■ Input data:
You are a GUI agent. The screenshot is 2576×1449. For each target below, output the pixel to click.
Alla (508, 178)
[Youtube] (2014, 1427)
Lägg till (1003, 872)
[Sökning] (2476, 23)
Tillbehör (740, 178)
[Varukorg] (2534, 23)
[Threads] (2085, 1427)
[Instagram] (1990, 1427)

==

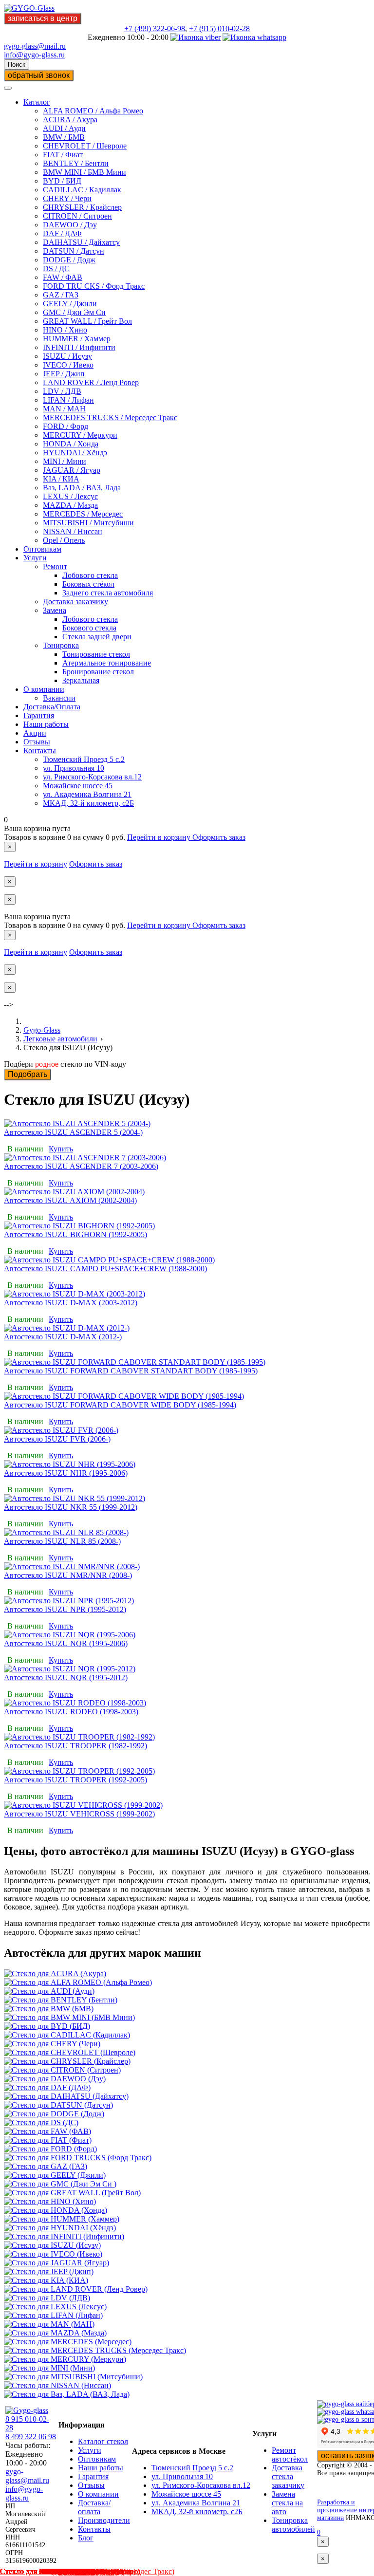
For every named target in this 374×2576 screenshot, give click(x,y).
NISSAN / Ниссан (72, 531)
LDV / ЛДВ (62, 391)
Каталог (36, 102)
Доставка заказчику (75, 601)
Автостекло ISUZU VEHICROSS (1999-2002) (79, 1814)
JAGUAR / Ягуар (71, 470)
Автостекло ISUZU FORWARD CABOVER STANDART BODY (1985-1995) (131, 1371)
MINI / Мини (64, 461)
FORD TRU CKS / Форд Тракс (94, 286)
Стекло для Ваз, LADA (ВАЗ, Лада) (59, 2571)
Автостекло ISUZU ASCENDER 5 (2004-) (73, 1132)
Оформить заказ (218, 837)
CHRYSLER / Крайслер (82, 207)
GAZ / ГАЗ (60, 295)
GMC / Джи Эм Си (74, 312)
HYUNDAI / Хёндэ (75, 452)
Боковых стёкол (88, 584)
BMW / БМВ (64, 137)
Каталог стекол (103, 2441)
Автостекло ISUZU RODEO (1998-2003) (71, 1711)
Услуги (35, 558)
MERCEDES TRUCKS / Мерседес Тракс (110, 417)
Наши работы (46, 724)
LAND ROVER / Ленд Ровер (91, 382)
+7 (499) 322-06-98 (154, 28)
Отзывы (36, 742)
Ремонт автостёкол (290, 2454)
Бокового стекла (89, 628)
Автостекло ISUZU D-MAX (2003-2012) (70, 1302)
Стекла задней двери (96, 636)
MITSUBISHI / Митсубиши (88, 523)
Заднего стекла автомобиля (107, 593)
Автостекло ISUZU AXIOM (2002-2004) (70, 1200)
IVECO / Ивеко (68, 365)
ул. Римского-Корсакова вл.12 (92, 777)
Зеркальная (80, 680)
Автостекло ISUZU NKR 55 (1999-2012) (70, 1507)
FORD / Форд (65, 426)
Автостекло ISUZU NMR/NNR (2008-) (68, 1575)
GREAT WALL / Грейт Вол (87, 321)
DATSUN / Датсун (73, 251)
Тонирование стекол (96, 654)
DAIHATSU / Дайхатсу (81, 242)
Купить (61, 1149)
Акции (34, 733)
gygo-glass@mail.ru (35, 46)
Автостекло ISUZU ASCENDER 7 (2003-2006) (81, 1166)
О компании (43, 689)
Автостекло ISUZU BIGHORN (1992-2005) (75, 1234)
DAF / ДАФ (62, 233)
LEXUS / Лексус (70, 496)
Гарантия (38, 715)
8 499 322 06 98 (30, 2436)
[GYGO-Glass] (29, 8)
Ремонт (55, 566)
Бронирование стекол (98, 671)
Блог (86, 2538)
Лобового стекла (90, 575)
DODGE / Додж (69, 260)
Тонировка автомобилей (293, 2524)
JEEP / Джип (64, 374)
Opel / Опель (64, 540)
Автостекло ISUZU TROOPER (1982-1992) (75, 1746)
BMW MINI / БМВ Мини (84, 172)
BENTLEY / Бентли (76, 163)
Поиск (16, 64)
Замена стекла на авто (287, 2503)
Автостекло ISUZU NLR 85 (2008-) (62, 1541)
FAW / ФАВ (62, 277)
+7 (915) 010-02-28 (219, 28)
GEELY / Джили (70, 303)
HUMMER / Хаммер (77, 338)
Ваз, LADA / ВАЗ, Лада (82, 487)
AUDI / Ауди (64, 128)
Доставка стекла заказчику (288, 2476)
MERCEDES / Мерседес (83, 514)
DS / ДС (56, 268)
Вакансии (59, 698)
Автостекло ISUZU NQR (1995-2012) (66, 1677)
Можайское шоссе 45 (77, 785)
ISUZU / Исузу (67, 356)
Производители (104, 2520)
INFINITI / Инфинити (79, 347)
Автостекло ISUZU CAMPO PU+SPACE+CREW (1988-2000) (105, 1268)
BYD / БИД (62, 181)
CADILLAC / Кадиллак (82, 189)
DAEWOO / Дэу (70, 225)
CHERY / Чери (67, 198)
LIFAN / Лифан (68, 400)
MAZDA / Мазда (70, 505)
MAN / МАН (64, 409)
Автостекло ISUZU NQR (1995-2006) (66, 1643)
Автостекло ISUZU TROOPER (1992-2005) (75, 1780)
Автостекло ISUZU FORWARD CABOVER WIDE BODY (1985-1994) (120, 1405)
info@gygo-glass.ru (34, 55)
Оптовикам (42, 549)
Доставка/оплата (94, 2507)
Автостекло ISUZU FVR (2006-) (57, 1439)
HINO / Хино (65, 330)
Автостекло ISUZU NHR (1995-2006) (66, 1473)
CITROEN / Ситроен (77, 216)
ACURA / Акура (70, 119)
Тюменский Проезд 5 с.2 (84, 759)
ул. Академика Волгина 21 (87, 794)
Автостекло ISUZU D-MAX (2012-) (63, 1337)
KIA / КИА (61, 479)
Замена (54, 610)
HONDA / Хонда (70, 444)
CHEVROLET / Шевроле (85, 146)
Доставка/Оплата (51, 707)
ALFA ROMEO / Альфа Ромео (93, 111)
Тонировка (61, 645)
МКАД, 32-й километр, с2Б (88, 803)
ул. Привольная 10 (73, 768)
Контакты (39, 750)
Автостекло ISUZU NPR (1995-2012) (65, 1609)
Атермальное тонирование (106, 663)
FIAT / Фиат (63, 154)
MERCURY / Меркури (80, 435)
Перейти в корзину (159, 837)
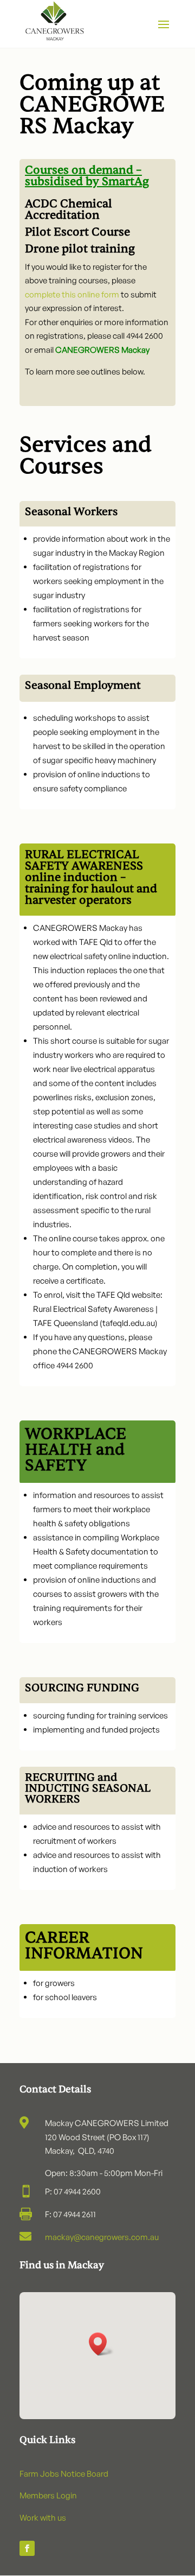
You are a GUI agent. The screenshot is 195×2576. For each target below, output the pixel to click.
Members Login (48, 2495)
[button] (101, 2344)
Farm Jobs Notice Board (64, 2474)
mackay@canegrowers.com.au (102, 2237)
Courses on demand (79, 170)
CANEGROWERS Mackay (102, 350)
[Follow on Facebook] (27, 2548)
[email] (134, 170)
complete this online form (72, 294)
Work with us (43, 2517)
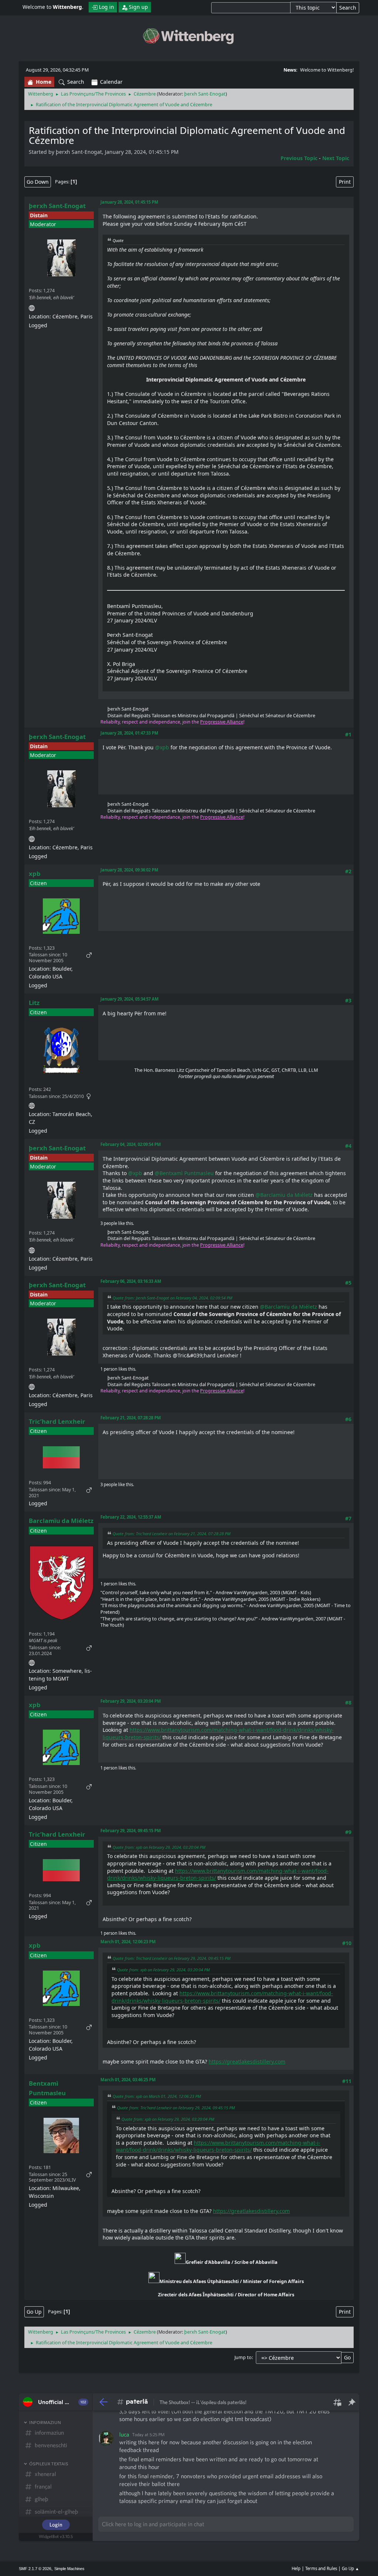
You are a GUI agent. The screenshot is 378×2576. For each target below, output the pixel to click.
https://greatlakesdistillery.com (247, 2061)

...

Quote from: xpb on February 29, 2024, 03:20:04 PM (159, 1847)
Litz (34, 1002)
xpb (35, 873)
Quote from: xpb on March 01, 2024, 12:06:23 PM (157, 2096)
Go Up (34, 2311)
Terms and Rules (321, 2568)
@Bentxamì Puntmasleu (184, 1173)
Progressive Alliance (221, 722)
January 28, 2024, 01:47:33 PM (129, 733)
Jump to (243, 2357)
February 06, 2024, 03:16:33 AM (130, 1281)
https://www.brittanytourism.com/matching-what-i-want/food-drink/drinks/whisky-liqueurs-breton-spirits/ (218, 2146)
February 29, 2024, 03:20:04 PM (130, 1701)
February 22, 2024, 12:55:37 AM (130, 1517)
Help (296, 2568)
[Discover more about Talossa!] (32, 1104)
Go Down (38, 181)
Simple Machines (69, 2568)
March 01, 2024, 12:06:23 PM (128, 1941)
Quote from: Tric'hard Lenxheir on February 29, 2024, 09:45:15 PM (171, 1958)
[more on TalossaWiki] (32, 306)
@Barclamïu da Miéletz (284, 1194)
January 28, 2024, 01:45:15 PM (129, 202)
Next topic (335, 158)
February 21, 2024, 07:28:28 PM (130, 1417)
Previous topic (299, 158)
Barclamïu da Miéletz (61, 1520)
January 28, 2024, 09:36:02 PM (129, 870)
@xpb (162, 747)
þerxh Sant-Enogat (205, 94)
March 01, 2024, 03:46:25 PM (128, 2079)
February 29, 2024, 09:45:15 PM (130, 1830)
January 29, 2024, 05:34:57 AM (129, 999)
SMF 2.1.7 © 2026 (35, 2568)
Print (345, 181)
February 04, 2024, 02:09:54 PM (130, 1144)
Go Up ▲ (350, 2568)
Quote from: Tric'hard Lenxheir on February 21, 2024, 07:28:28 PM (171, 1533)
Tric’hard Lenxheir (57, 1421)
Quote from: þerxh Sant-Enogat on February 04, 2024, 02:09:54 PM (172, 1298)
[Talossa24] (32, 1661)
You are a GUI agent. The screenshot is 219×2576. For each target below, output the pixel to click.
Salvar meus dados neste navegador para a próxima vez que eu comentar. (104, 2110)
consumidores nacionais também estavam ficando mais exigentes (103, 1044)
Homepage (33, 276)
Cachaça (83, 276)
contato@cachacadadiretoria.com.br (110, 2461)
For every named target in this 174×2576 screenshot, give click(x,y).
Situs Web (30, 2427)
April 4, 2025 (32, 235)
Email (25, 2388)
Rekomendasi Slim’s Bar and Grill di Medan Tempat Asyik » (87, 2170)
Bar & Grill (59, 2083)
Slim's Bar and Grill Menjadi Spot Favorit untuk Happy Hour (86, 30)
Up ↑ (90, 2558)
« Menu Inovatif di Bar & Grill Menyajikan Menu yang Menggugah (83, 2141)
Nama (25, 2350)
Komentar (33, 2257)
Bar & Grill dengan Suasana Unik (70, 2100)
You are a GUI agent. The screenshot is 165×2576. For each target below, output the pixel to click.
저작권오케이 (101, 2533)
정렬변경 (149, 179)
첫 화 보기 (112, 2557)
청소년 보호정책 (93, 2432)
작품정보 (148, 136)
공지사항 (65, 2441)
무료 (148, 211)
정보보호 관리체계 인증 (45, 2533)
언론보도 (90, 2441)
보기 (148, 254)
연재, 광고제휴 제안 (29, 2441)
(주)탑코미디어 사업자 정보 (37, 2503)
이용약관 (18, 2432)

■ Your instructions:
Above are the records; copy exactly the lines from the line with "You are a GUI agent. The screenshot is 378×2576." through the line with "https://greatlakesdistillery.com (247, 2061)", both included.

■ Solved problem:
You are a GUI agent. The screenshot is 378×2576. For each target below, output the pixel to click.
https://greatlakesdistillery.com (247, 2061)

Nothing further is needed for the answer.